Section: Opinion

Editors’ Corner: On the NCAs

By Annie Sheslow

Sure, the reinforced hot drink cups in Peirce are sturdier than the walls of my home-sweet-home North Campus Apartment 11C. And yes, to plug something in, I have to summon the strength of Thor to get the stubborn outlets to accept the prongs. However, the shoddy construction is not what worries me about the future of the NCAs.

My mom once quipped that I should savor the NCA experience because it is the nicest house I’ll have for a while. I then realized that NCAs are training wheels for adulthood. The NCA lifestyle teaches us not to leave broccoli in the fridge until it releases a terrifying gassy smell. Maybe we learn to vacuum when the carpet has amassed enough Middle Path rocks to make alumni outraged at the idea of paving it. But the fact that we get toilet paper delivered weekly is enough to dispel any illusions of independent apartment living.

In our quest to play house, I worry we have become the worst version of adults, shut up in our air-conditioned suburban paradises.
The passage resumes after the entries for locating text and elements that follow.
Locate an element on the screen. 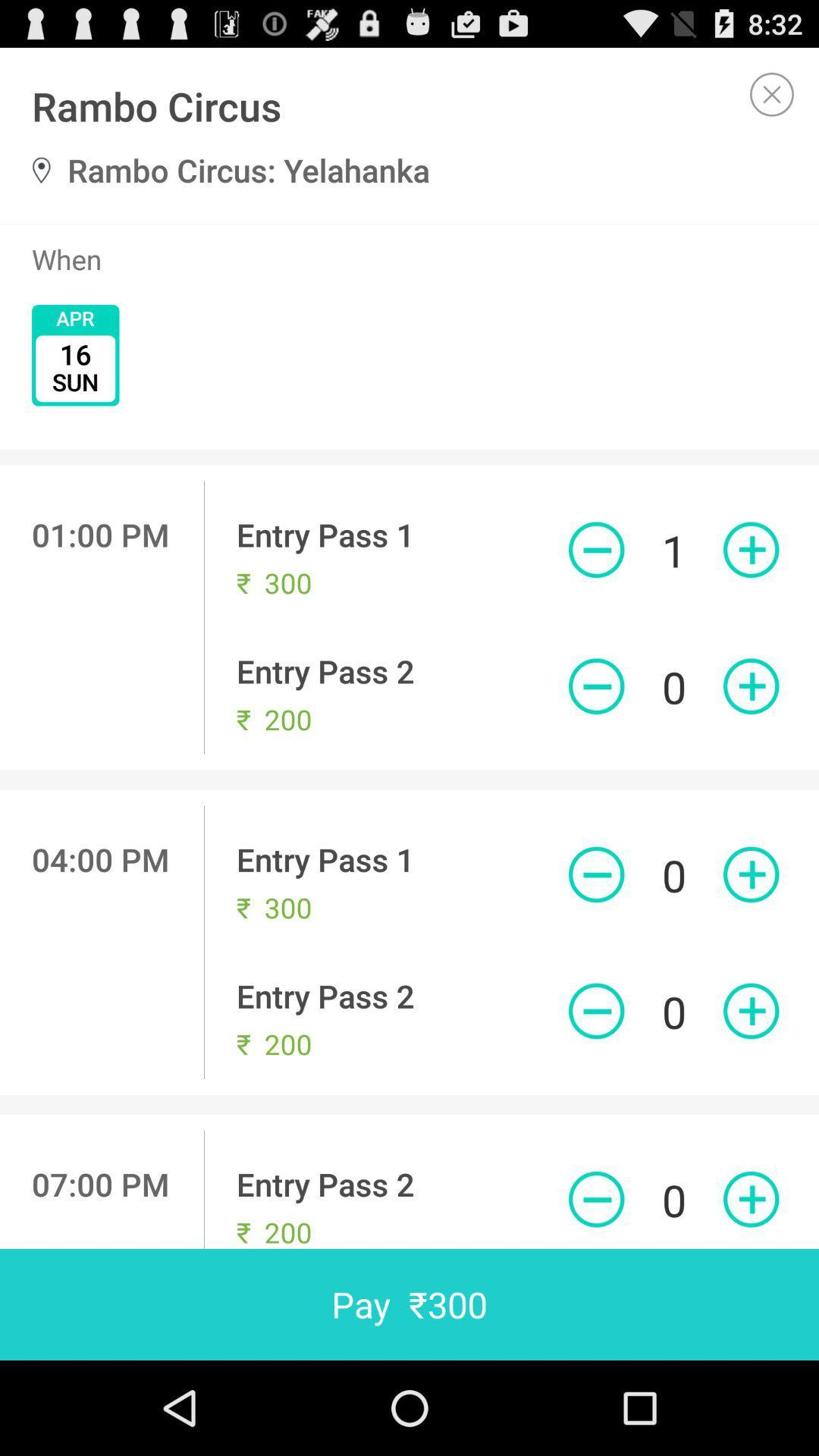 This screenshot has width=819, height=1456. number of tickets to buy is located at coordinates (751, 686).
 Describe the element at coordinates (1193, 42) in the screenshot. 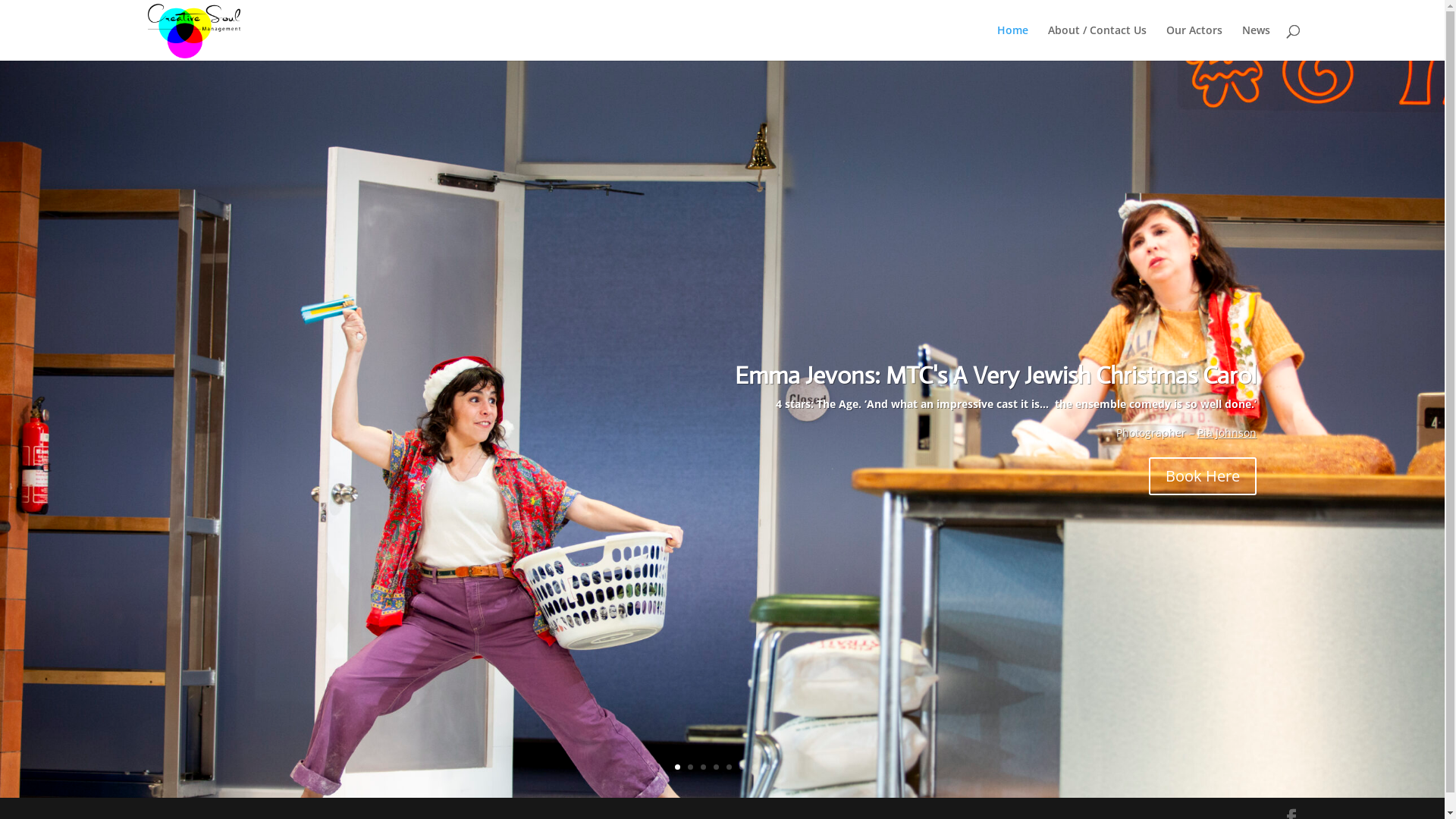

I see `'Our Actors'` at that location.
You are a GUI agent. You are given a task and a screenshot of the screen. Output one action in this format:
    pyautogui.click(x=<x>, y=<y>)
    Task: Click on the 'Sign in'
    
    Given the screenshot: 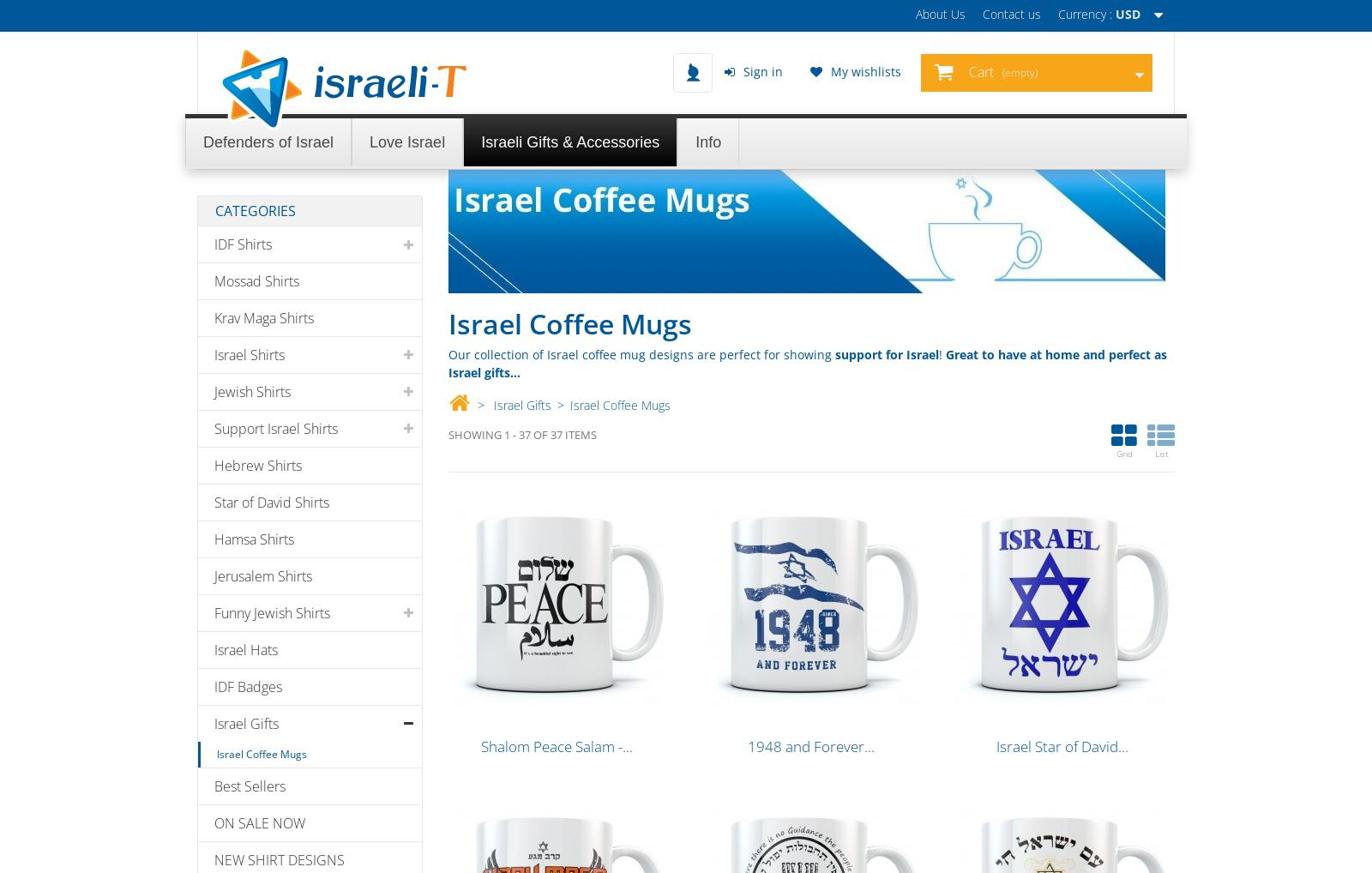 What is the action you would take?
    pyautogui.click(x=761, y=70)
    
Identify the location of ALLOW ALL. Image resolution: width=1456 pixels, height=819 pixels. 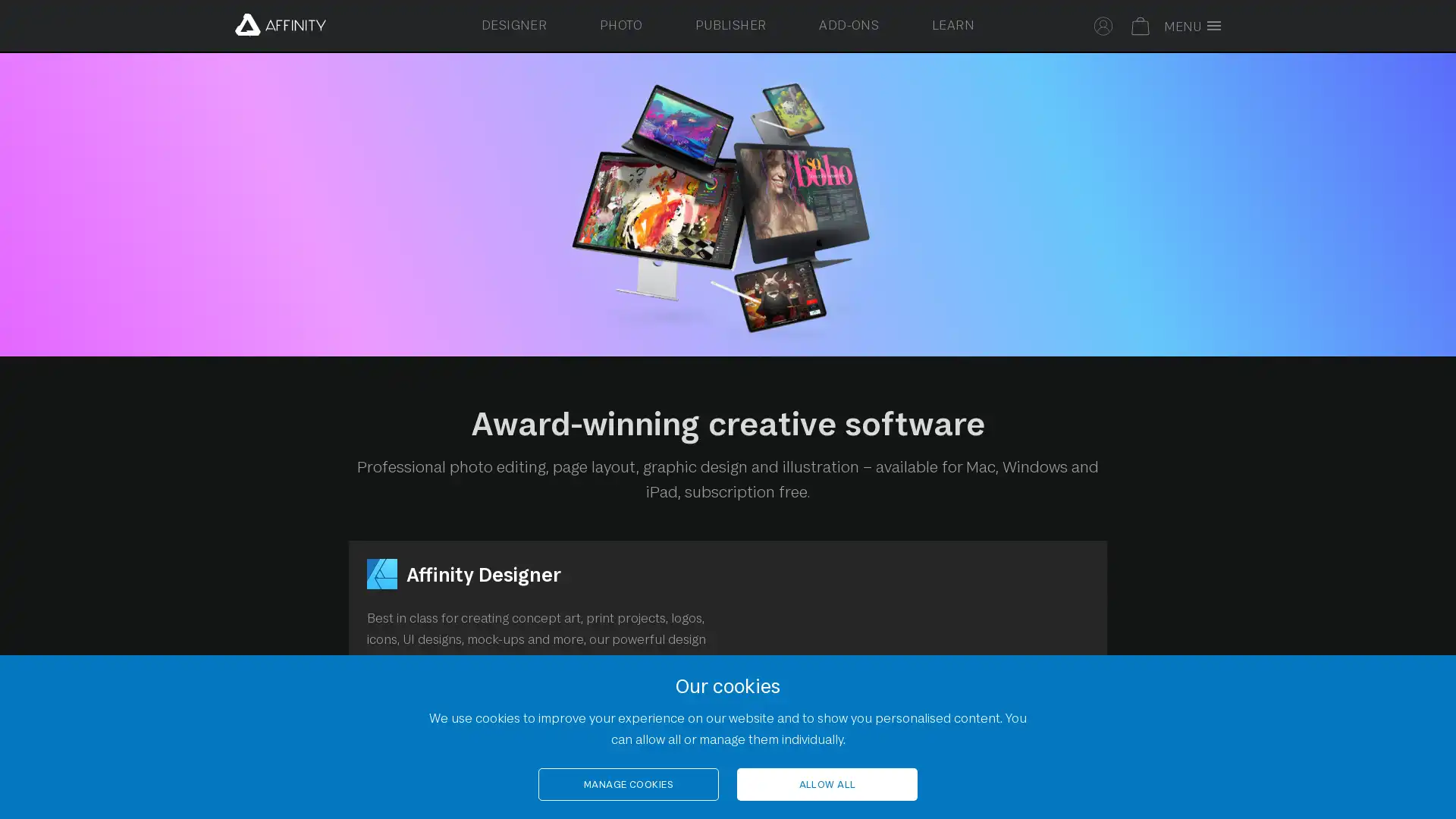
(826, 784).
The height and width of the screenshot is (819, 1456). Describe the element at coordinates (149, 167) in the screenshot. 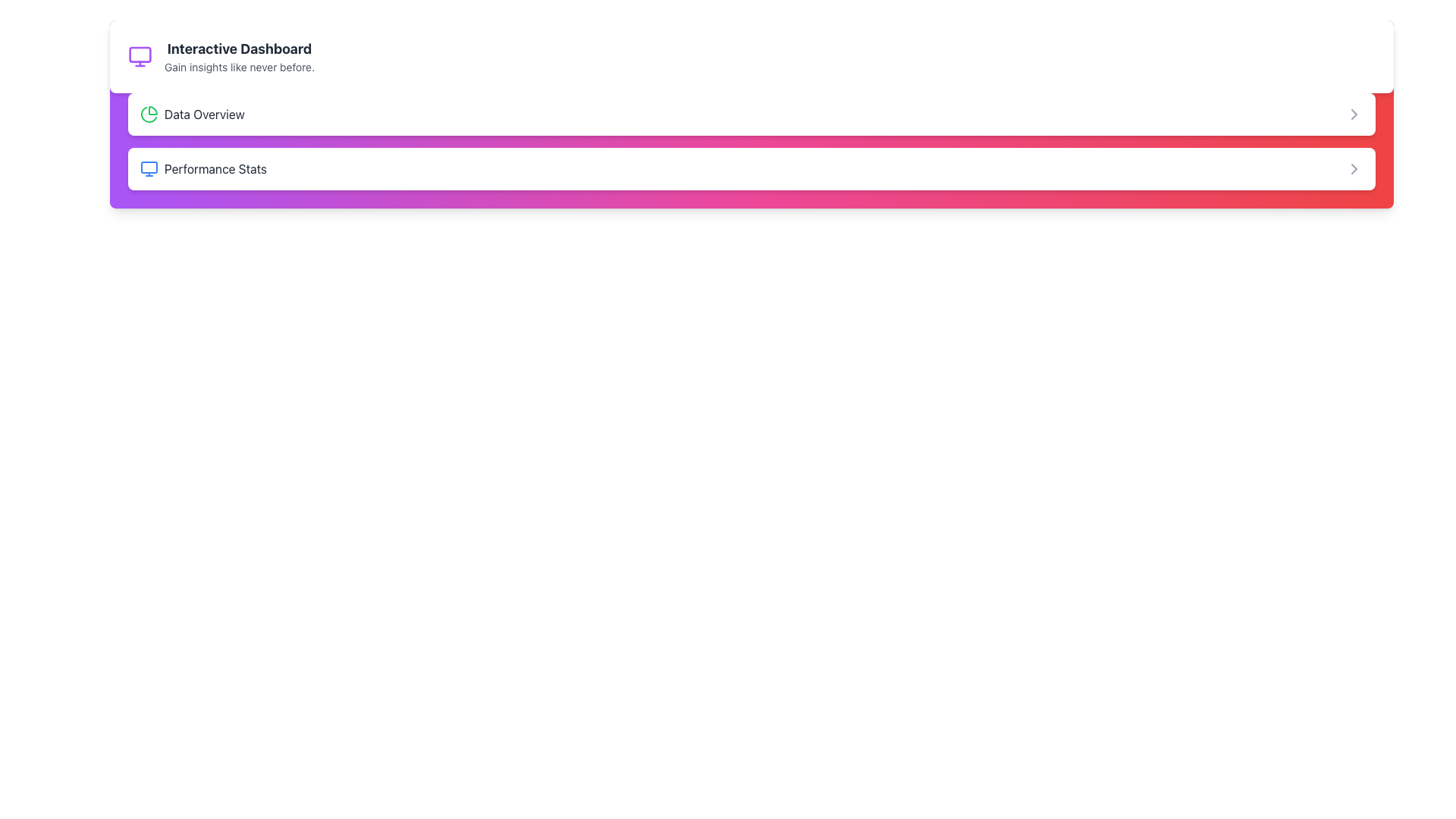

I see `the filled rectangle with slightly rounded corners that is part of a computer monitor icon in the SVG grouping` at that location.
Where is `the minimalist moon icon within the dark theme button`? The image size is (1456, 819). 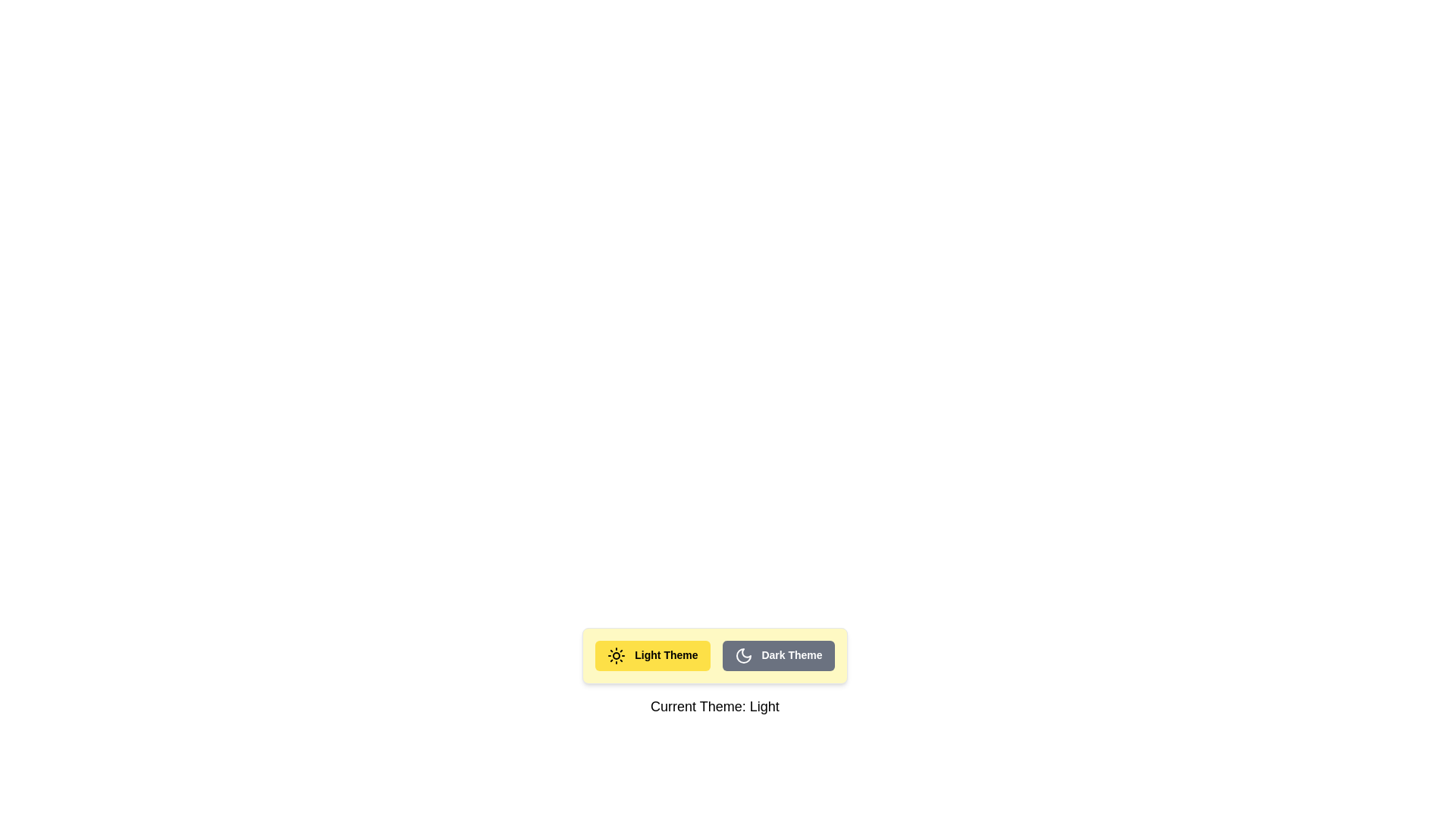 the minimalist moon icon within the dark theme button is located at coordinates (743, 654).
South Quad on a sunny April day will be ripe with bad country music, khakied butts in Adirondack chairs and some vicious games of corn hole. By contrast, the few isolated clumps of chatting friends spread out around my NCA loop on the last warm Saturday seemed cliquey and pathetic. Though it’s probably the three-weeks-left sentimental senior stupor talking, I hope that in the long run, the NCAs don’t rupture the sense of community that was the purpose of requiring on-campus housing in the first place.